What a horrible day--not only did I suffer all day from the illness caused by the psychotropics (I think I may be on lithium--I am gaining weight and unable to sleep at night due to the brain rushes), but it was just a day when the evil of Faction 2 reigned supreme. Since they not only claim me, but are able to abduct and torment me in my sleep, and last night was a horrible night of abduction, I have felt like shit all day. Then watching the news was one triumph of evil after another. Let me list all the Faction 2 gains in the past few days: Rape charges dropped against Strauss Kahn; Casey Anthony endangered by being forced back into Florida; 3 hard core satanists and murderers released from prison; earthquakes off of the Fukushima coastline; a tsunami in Indonesia; a Canadian politician dead of cancer (I suspect "CIA cancer"); hurricane Irene threatening the US coastline; and then of course, the biggie--the recent upheaval in Libya. The information coming through the news feed has been so rapidly changing that I hesitate to declare any status, but I know Faction 2 was behind this most recent push, and the point was to declare a false death of Kadaffi, and then resurrect him again as the great prophet who would reunite the disparate middle eastern Muslim countries into another caliphate.

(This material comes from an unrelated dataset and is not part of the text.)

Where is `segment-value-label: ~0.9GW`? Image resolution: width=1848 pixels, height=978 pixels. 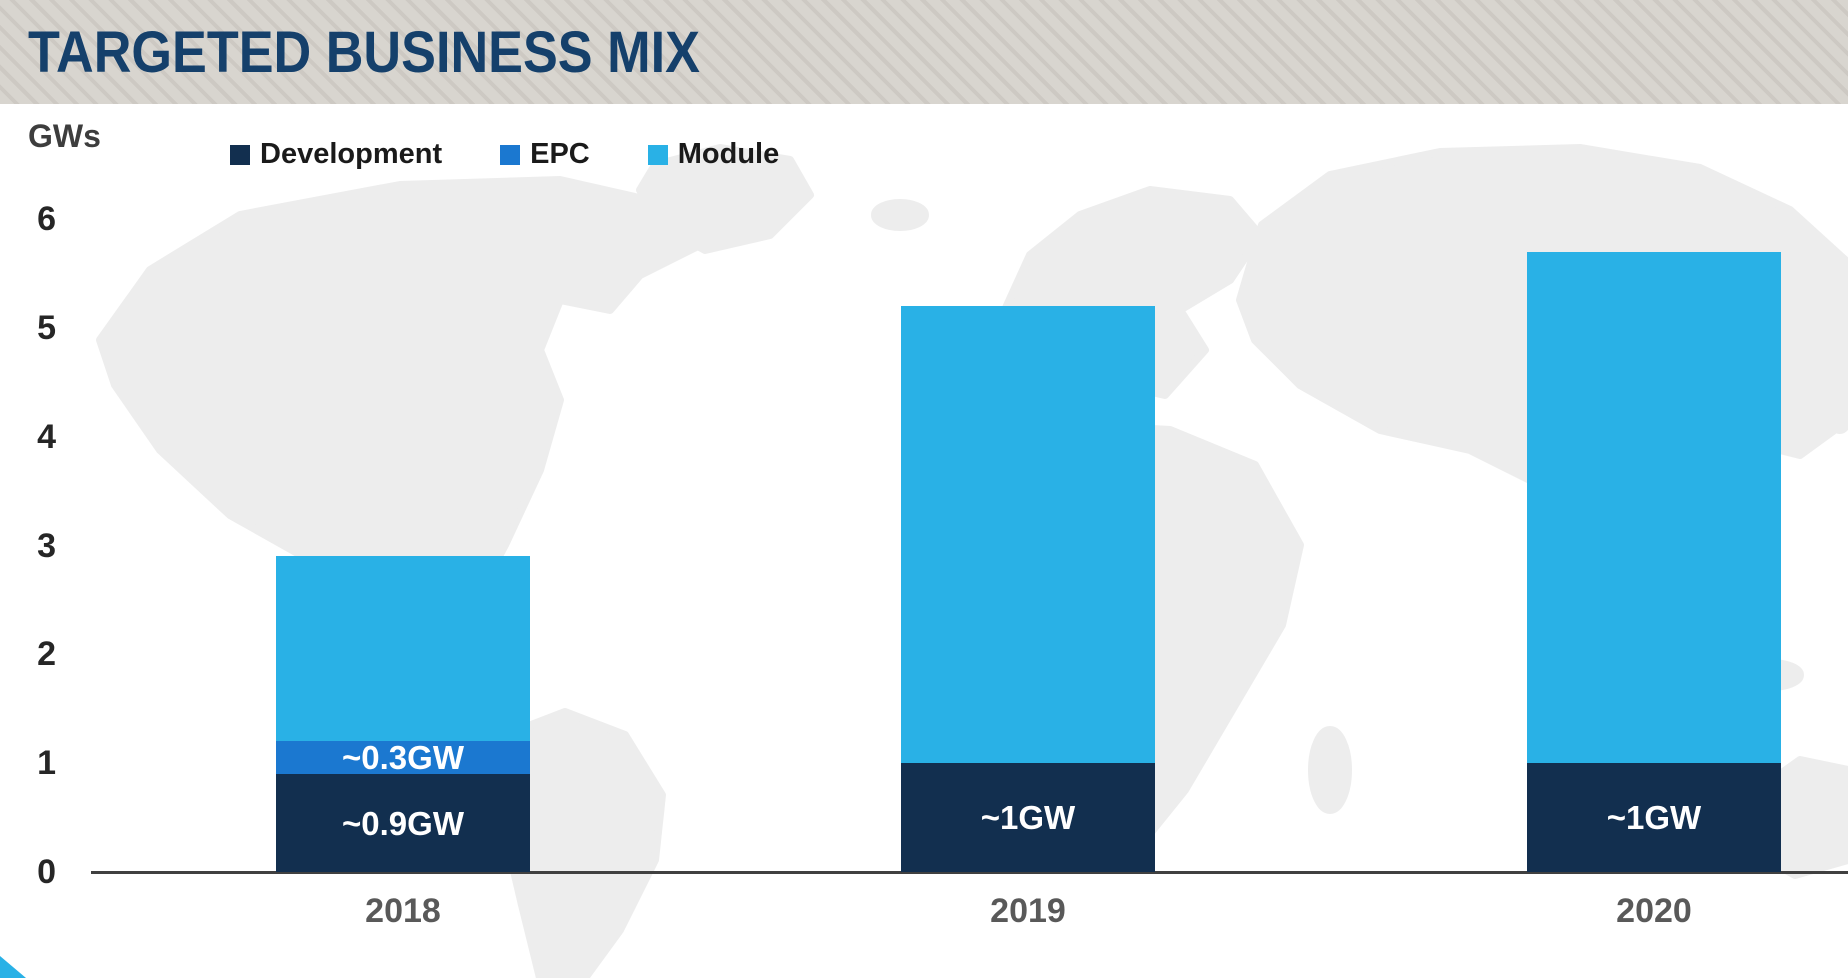
segment-value-label: ~0.9GW is located at coordinates (403, 823).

As I wrote in my previous posts, they plan to use the ancient technology in Libya to gain material power and wealth. Did I help them find it? I don't know. I do get the idea that I am supposed to help engage and harness the power of the KaBa stone that they have found in Libya. That can only mean that somewhere in my unconscious or previous lifetime I know how to operate it, but I don't think that I will. However, the KaBalists will do everything in their power to force me to cooperate, and thus I suffer terribly from the debilitating effects of the psychotropic drugs I am force fed. My problem is that after years of being abused, abducted, abandoned and betrayed, I have absolutely no idea of whom I can trust. Certainly some people, aliens and cliques are better than others, but are they really trustworthy? Perhaps they are duped themselves--certainly that has been my biggest complaint against would be allies, after the fact that they have no respect for my lesbian, intersexed being. Perhaps they want to groom me to fit into their image of what my future should be. I long for a space and place, drug free, and given the opportunity to clearly and honestly know my options so that I can choose of my free will. However, evil doesn't have any regard for choice or free will, and I am up to m eyeballs in deeply evil beings and agendas.

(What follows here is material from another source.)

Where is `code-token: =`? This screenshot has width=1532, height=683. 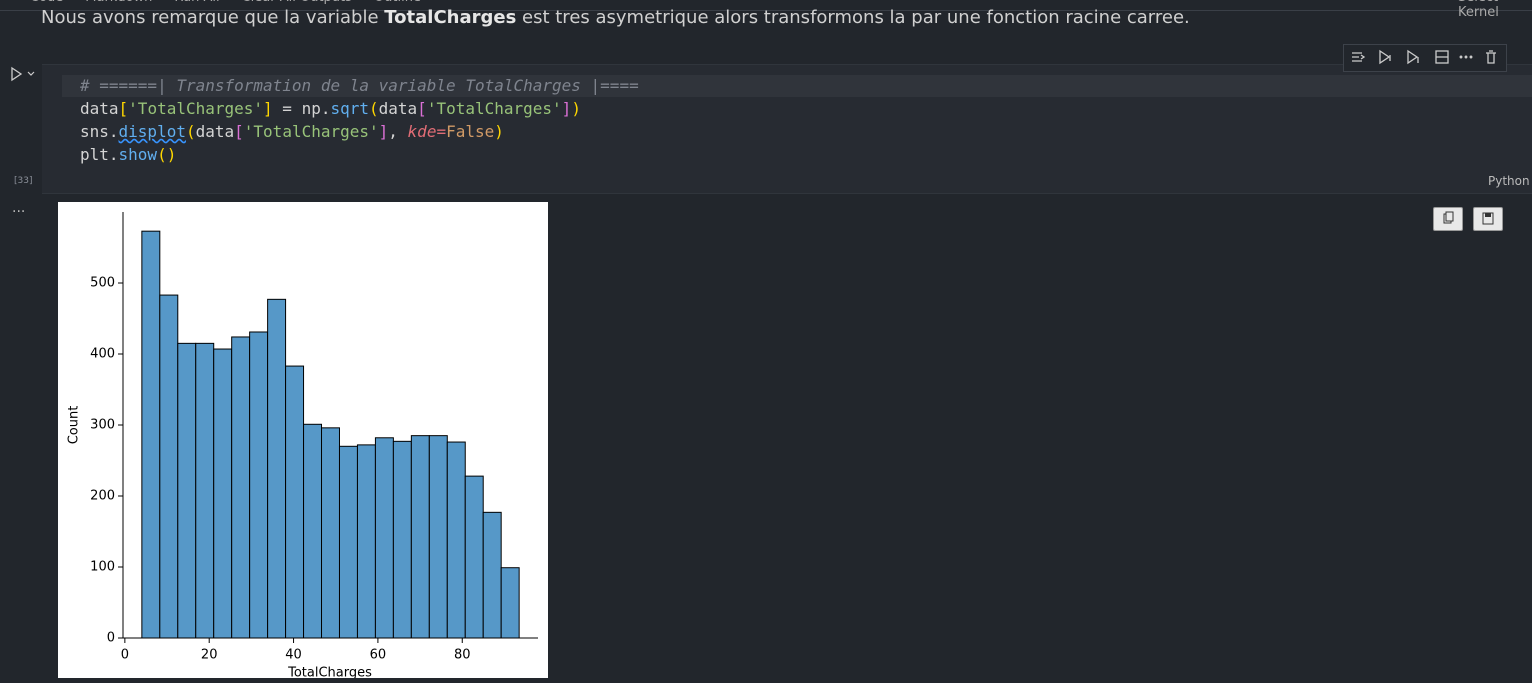 code-token: = is located at coordinates (442, 132).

I would like to continue, but body must sleep...tomorrow.
It is going to be hard to sleep with this pain in my lower pelvic abdominal area. It is a pulsating pain. I know it is an implant. Since Salusa fucked up my spinal kundalini, by destroying my body's natural energy flow (and by the way, all my energy along with it), they now are trying to force the kundalini through the front pelvic area, artificially pulsating that energy field. It's not going to work, but it makes me incontinent and it keeps me in pain.